Elixir Enumerable question

SoldierCoder · May 23, 2023, 10:26pm

Say you are processing a list using one of the Enum.______ functions. How does Elixir know when you have reached the end of the list and need to stop trying to process with that Enum.____ function? I’m not looking for “just have faith in the language” type of answers, please. I want to know how Elixir knows to stop. Is it checking something internally, and if so, what?

MatthijsBlom · May 23, 2023, 10:56pm

The source code is here: elixir/enum.ex at v1.14.5 · elixir-lang/elixir · GitHub

I hardly know Elixir, but it looks to me like each data structure is required to provide their own implementation, or else use a generic default implementation. In the case of lists and Enum.map, it looks like evaluation is delegated to :lists.map, which I do not know how to find the source code of. However, as Elixir’s lists are singly linked lists, I expect it to repeatedly pattern match against [head | tail] until this fails.

I do not know how exactly Elixir represents its lists, but it is probably essentially ~~a struct (element_pointer, tail_pointer), with the null pointer indicating an empty list~~ a struct (tag, element_pointer, tail_pointer) where the tag indicates whether this struct represents an empty list or a cons cell.

padeso · May 23, 2023, 11:00pm

As MatthijsBlom says, it’s up to the enumerated data type to supply that information. See here: Enum — Elixir v1.14.5. “In Elixir, an enumerable is any data type that implements the Enumerable protocol.”

aifrak · May 24, 2023, 9:13am

To add more details to @MatthijsBlom’s answer, lists.map is using recursion (Source).

As result, at some points, the list that you have passed as argument to the Enum.______ function will be empty and it will stop looping. It uses recursion because data are immutable in Elixir:

Due to immutability, loops in Elixir are written differently from imperative languages.

Source

MatthijsBlom · May 24, 2023, 9:25am

The source code is

map(F, List) when is_function(F, 1) ->
    case List of
        [Hd | Tail] -> [F(Hd) | map_1(F, Tail)];
        [] -> []
    end.

map_1(F, [Hd | Tail]) ->
    [F(Hd) | map_1(F, Tail)];
map_1(_F, []) ->
    [].

Do you know why map pattern matches first, instead of immediately delegating to map_1? That is, why is the implementation not

map(F, List) when is_function(F, 1) ->
    map_1(F, List)

map_1(F, [Hd | Tail]) ->
    [F(Hd) | map_1(F, Tail)];
map_1(_F, []) ->
    [].

aifrak · May 24, 2023, 9:50am

According to this commit title, the reason is for optimization, but I don’t know more than that.

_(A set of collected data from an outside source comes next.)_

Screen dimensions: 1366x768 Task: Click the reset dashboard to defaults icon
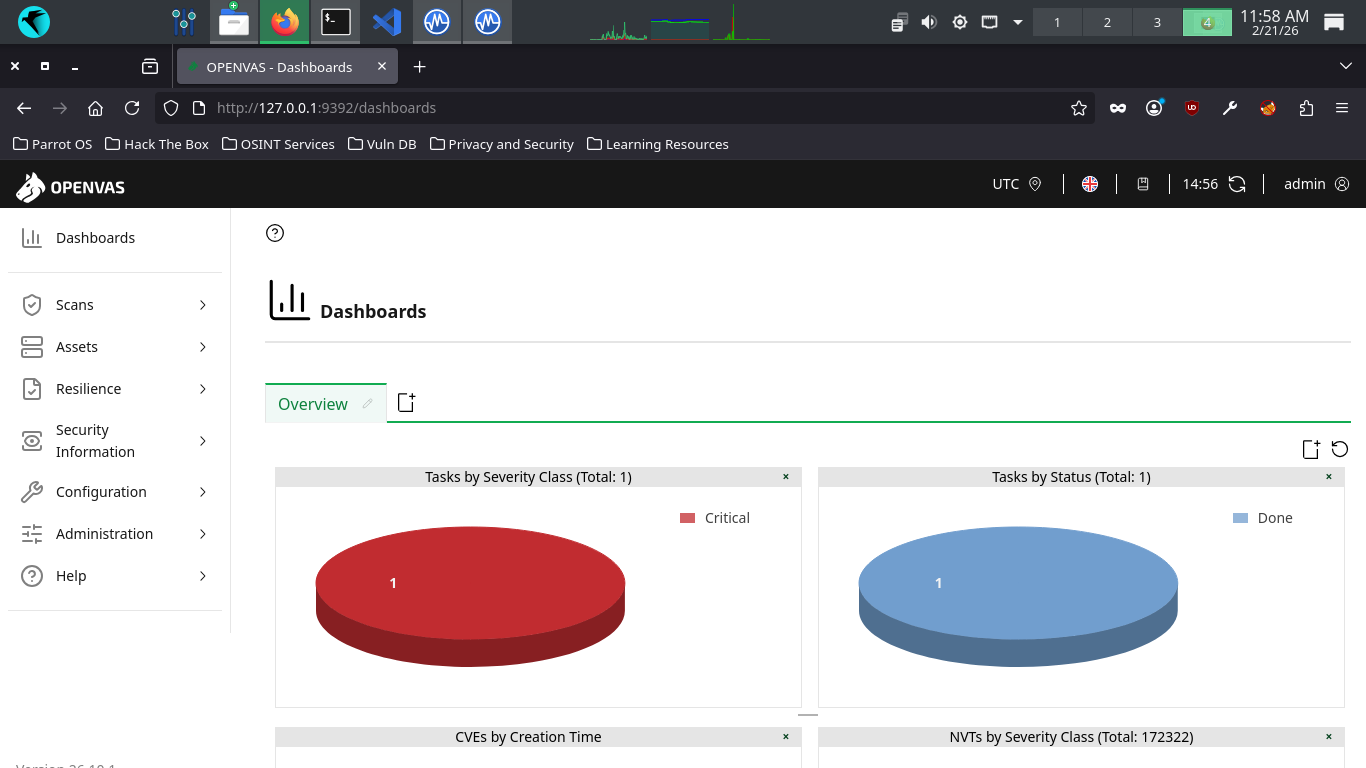coord(1340,449)
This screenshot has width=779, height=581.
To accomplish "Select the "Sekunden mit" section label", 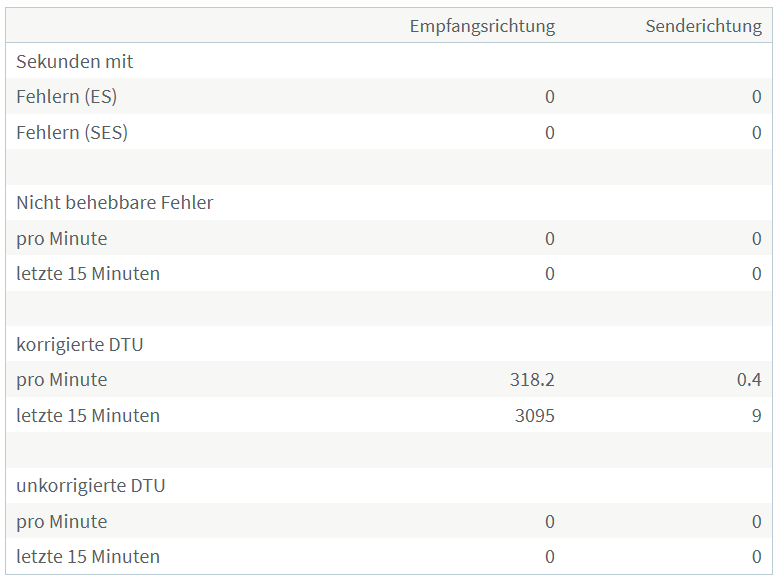I will point(75,61).
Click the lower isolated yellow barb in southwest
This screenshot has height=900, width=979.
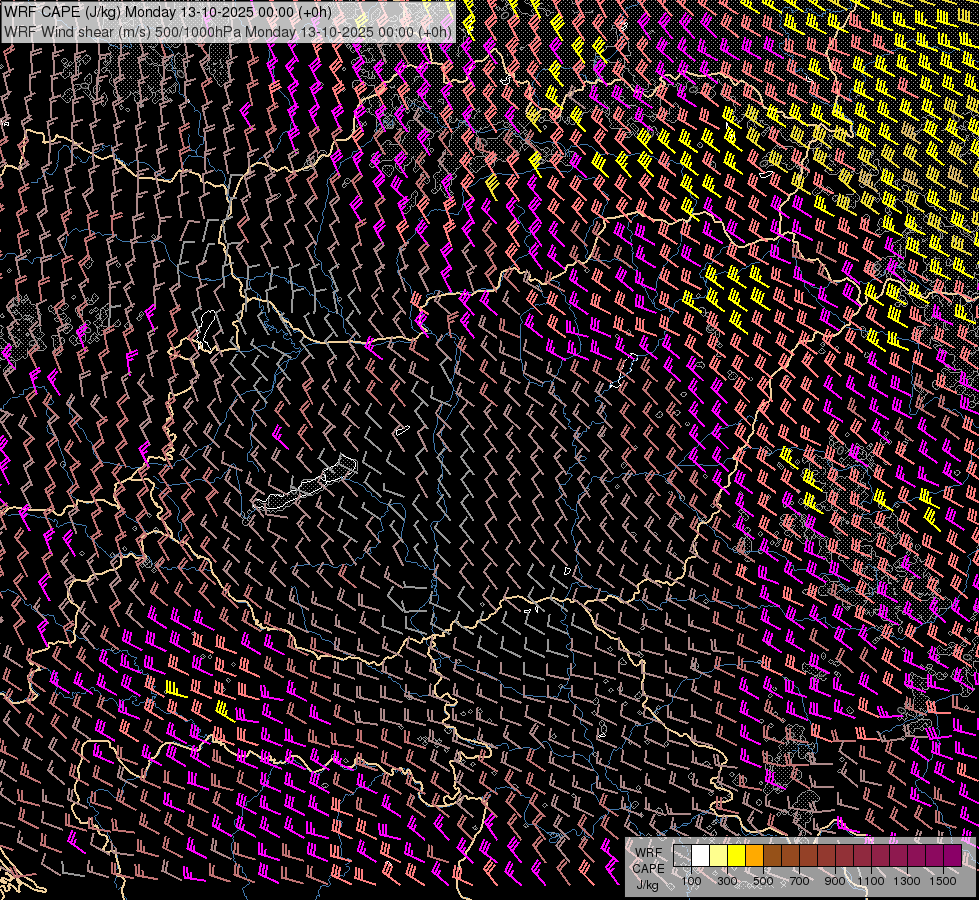coord(224,712)
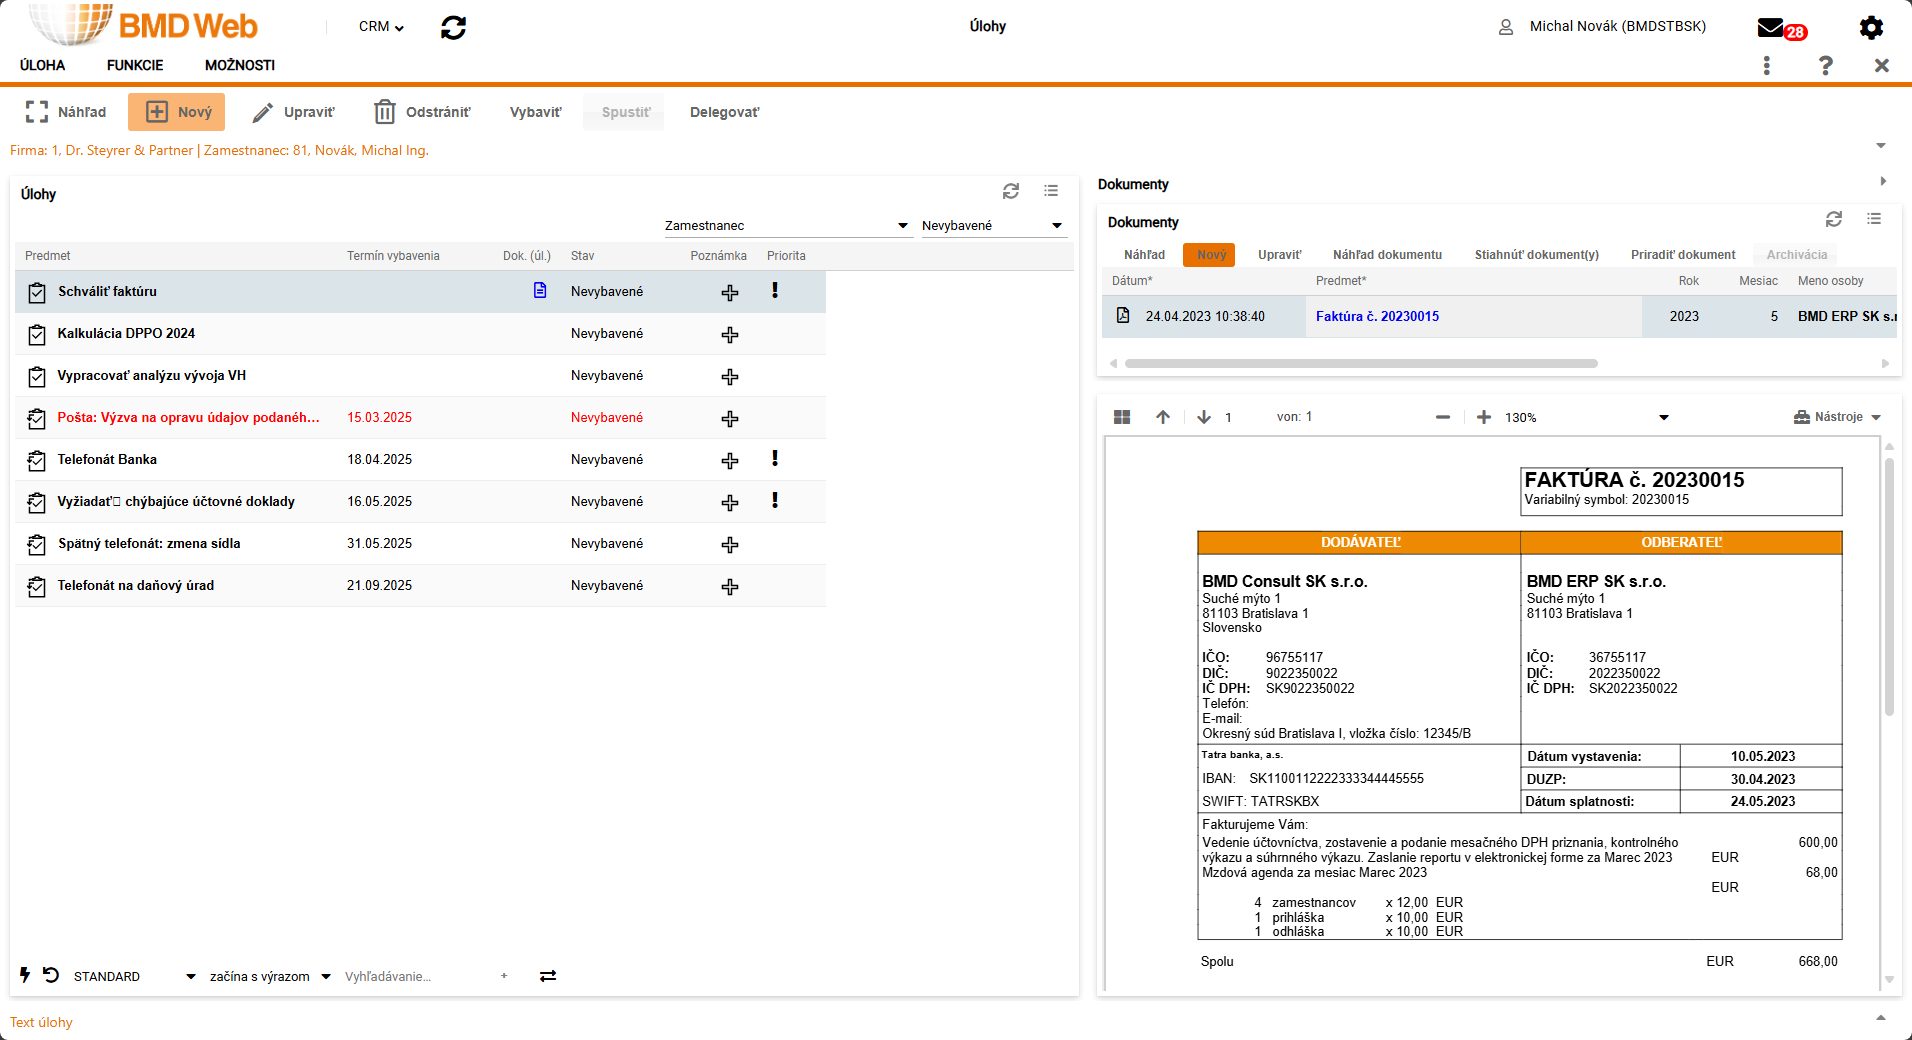Click the Delegovať button
Screen dimensions: 1912x1040
point(724,112)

Previously, the map function looked more simple:

map(F, [H|T]) ->
    [F(H)|map(F, T)];
map(F, []) when is_function(F, 1) -> [].

SoldierCoder · May 28, 2023, 8:14pm

So it “knows” its done when it patterrn matches the empty tail?

MatthijsBlom · May 28, 2023, 9:51pm

map is implemented as a recursive function, so technically no: it does not itself pattern match on the tail, but instead delegates that to the recursive call. But otherwise yes: a pattern match on the empty list signals the end of operations.